Can anyone suggest software or a spreadsheet solution to help allocate rooms? We have a youth choir of 50 who visit other choirs (or host them). We always seek to place them in pairs in home stays. They are invited to list up to four friends with whom they'd like to share, in order of preference. There must be an easier way than named pieces of paper on the floor! Occasionally we want to allocate rooms of three so if it could cope with that, so much the better.

Phil Dunford, via email

 

 

I suggest the best way would be to using a language called PROLOG further details can be found in a book: Prolog Programming for Artificial Intelligence. Ivan Bratko, published byAddison Wesley.

This would be a good starting point and is used for setting out routing of airlines, and selection of goals. The key concept is to set out a Goal Required, i.e. a set of conditions that have to be satisfied and a routine to eliminate choices. Eventually you either get a solution (or several) or no result.
David Draper, Cardiff

 

 

 

CAN YOU HELP?

 

Can anyone help with scanning items from a supermarket checkout slip into a Psion pocket computer? My wife enters each item from the till receipt by hand recording the items into the appropriate sections. Does anyone know of a scanner that can read the bill then transfer the information into the Psion?

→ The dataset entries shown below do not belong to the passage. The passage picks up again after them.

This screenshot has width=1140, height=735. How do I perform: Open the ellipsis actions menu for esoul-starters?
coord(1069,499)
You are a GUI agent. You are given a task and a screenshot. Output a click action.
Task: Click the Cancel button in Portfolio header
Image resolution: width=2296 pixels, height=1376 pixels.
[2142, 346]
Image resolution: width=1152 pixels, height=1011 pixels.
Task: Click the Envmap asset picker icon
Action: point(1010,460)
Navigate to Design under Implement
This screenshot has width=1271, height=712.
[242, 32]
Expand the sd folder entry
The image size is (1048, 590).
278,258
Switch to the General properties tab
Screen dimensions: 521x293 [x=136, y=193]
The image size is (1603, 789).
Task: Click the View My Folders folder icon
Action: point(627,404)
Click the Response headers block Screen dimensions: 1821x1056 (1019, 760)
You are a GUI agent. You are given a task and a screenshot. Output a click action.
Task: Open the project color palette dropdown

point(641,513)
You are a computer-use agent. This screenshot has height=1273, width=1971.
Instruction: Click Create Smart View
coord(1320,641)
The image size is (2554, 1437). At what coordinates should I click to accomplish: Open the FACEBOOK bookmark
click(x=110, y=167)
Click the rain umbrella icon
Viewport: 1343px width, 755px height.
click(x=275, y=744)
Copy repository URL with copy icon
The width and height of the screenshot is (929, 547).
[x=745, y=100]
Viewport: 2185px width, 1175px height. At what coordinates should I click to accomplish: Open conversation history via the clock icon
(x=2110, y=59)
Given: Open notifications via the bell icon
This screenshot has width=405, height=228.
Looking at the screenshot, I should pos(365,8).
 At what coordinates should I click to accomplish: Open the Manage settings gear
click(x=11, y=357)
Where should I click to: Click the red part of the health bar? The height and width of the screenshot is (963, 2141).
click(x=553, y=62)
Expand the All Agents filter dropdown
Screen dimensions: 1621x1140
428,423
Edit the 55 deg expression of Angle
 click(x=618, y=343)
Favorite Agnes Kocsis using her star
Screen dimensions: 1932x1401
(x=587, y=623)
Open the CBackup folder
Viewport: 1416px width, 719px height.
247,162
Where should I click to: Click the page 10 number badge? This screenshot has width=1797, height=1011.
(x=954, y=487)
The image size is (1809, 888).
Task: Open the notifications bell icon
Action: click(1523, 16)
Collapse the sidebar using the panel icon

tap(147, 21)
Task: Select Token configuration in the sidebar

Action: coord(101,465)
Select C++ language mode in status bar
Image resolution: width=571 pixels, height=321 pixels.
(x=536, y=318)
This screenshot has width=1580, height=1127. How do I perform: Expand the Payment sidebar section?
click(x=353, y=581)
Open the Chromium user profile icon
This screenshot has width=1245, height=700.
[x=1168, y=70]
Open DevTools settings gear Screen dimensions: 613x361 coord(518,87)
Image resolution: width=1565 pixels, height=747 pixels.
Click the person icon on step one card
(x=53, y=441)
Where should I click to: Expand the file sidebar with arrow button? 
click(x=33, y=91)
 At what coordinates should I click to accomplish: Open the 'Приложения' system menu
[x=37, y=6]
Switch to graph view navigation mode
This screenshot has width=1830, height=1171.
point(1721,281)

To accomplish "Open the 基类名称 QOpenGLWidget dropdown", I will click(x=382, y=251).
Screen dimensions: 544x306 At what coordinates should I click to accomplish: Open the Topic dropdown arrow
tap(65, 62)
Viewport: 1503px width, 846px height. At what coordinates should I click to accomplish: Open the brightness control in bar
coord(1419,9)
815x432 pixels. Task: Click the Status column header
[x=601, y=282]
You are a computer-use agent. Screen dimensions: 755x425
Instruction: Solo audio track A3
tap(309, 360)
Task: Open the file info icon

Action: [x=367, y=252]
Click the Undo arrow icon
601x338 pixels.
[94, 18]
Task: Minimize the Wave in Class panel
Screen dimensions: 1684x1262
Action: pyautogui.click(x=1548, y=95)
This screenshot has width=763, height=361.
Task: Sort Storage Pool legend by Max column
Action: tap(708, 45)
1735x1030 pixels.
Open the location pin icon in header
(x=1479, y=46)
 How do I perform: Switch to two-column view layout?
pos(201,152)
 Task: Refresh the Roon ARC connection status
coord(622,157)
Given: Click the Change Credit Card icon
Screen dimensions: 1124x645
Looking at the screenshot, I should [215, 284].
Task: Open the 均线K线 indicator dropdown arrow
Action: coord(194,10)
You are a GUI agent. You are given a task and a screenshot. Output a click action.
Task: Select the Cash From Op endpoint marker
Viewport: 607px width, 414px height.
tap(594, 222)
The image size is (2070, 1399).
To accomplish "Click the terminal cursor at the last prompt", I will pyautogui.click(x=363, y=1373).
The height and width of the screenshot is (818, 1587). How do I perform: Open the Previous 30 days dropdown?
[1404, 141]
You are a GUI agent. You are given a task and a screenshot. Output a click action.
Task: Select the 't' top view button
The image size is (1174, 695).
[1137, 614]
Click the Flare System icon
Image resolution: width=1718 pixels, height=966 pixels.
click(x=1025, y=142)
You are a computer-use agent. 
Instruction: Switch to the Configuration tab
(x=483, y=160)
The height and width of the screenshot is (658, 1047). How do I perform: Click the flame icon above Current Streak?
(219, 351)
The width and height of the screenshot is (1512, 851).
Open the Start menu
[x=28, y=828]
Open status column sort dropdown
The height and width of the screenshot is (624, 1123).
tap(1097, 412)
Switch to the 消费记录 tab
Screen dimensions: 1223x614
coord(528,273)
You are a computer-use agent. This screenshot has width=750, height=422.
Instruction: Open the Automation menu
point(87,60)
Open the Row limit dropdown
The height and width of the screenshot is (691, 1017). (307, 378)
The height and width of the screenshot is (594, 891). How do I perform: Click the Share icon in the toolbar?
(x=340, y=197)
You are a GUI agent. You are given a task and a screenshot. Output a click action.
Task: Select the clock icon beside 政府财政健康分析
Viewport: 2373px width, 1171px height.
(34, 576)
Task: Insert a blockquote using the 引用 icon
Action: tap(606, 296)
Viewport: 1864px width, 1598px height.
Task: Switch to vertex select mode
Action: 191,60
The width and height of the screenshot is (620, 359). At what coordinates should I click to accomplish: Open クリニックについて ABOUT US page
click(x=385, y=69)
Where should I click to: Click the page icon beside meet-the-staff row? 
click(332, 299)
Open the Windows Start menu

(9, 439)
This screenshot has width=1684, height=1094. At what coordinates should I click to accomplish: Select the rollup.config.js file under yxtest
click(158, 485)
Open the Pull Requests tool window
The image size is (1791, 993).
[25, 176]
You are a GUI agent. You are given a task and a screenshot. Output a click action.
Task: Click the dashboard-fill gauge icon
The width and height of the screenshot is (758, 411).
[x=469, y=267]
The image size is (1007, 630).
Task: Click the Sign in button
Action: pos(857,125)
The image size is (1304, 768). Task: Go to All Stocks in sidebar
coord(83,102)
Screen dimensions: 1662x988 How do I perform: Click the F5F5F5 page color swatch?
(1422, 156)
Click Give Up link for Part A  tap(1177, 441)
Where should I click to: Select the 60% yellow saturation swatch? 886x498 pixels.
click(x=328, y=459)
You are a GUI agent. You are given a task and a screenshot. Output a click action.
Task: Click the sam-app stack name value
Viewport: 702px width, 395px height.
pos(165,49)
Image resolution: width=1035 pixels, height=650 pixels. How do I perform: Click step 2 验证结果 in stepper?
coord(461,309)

Stephen Payne, Menston, Ilkley

 

 

We are a small church charity with a website. I want to know: (a) the hit-rates on our pages; and (b): hit-rates on the individual audio selections on a particular page.

 

I know I could put counters on each page, for all the world to see, but I just want a sheet of management info for our internal use. Big companies must be able to buy the software but we don't want to get into that. Is there any way of doing it free/very cheaply? As an added bonus - would it be possible for me to specify users I don't want to be included in the counts?

Dick Gammage, via email

 


We own a small car rental firm – about a dozen cars -- and we are looking for software that will tell us what cars are available and when. All of the
systems we’ve looked at are far too sophisticated for our purposes.  Can anyone suggest a simple program that will tell us who has our cars and on what dates?